Cantique pour Argyris

Affiche Cantique pour Argyris
Réalisé par Stefan Haupt
Pays de production
Genre
Acteurs Jennifer Peedom
Age légal 10 ans
Age suggéré 14 ans
N° cinéfeuilles 547

Critique

"Stefan Haupt s'est fait connaître en 2001 avec UTOPIA BLUES (Prix du cinéma suisse), histoire d'un adolescent peinant à devenir adulte. Un film qui sonnait juste mais qui, probablement parce qu'il dérangeait, n'avait pas connu un grand succès public, surtout en Suisse romande. Avec CANTIQUE POUR ARGYRIS, Stefan Haupt retourne au documentaire et s'attache à la vie d'un homme dont la trajectoire existentielle est absolument hors du commun.

Qu'on en juge. En juin 1944, Argyris Sfountouris a 4 ans. Il survit miraculeusement au massacre perpétré par les forces occupantes allemandes dans son village de Distomo, près de Delphes. Il perd ses parents et plusieurs dizaines de membres de sa famille. Recueilli par une tante, puis placé dans un orphelinat, il est pris en charge par la Croix-Rouge qui l'emmène en Suisse. Il passe son enfance dans le village Pestalozzi de Trogen avant de faire de brillantes études à l'EPFZ. Il enseignera par la suite la physique dans plusieurs établissements scolaires, tout en s'opposant énergiquement - en démocrate convaincu qu'il est - au régime des colonels grecs de son pays, ce qui lui vaudra une interdiction de séjour dans son pays natal et un exil prolongé en Suisse jusqu'au jour où il obtiendra la nationalité helvétique. Il sera aussi, pendant quatre ans, responsable du Corps suisse d'intervention en cas de catastrophe.

Personnage hors normes, Argyris Sfountouris manifeste tout au long du film une sérénité empreinte de mélancolie. Durant toute sa vie - et encore aujourd'hui -, il a lutté pour éviter que des horreurs comme celles qu'il a vécues ne soient oubliées.
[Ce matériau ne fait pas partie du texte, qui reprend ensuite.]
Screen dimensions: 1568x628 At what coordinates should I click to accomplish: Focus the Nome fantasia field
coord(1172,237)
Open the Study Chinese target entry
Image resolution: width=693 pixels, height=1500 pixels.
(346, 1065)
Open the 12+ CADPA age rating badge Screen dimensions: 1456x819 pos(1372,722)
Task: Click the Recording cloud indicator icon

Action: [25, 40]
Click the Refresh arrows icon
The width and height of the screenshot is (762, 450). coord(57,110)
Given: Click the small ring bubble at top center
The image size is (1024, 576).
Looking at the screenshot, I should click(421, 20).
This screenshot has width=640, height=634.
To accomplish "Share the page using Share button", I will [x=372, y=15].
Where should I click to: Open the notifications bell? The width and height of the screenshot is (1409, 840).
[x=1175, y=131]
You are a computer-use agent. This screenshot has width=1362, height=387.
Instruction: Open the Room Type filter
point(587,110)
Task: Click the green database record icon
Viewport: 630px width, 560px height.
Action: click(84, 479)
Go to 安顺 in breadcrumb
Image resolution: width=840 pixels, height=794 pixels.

A l'aide de photos, de bandes d'actualités de l'époque, de témoignages (dont celui du musicien Mikis Theodorakis, grâce auquel Argyris a pu réunir de nombreux renseignements sur le massacre de Distomo, et qui, lui aussi, a pris position contre la junte militaire), à l'aide d'interviews de plusieurs survivants et de documents judicieux qu'il insère intelligemment dans son film, Stefan Haupt rend hommage à la résistance d'un homme. Un combat contre l'oubli, une lutte de tous les instants qui l'a amené, avec d'autres, à organiser des conférences sur le thème de la réconciliation, à déposer aussi une plainte contre le pays responsable de ces massacres, sans obtenir de vraie réponse.

""Je suis rempli d'un chagrin existentiel, dit-il, et je conserve un doute. Qu'est-ce qui fera que cela ne se reproduira pas et n'arrivera pas aux autres?"" répète-t-il à plusieurs reprises, tout en se demandant ce qu'il a pu faire lui-même en ce sens.

Stefan Haupt a su trouver la bonne distance entre le ton du récit, volontairement distancié, et une émotion juste, constamment présente, mais toujours retenue. Plusieurs questions restent bien évidemment posées. Comment envisager de dépasser l'horreur de tels événements, comment pourrait-on y parvenir, est-il possible de pardonner un jour, sous quelle forme, et quel sens donner à ce pardon?"